▸ **Problem to solve**: Return only the lines of the listing below that run from the line with "Given: Click the" through the line with "Task: Open the interval value dropdown arrow", both ends included, exactly as written.

▸ **Supplied data**:

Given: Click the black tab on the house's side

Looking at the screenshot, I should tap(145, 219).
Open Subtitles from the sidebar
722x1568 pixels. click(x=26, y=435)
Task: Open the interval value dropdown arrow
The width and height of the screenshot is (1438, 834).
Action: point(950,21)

---

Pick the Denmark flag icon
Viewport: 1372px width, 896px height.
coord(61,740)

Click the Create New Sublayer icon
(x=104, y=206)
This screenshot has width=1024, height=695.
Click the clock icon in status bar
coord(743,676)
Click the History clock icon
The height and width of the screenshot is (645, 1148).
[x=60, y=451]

▸ **Exercise answer**:
Given: Click the black tab on the house's side

Looking at the screenshot, I should tap(145, 219).
Open Subtitles from the sidebar
722x1568 pixels. click(x=26, y=435)
Task: Open the interval value dropdown arrow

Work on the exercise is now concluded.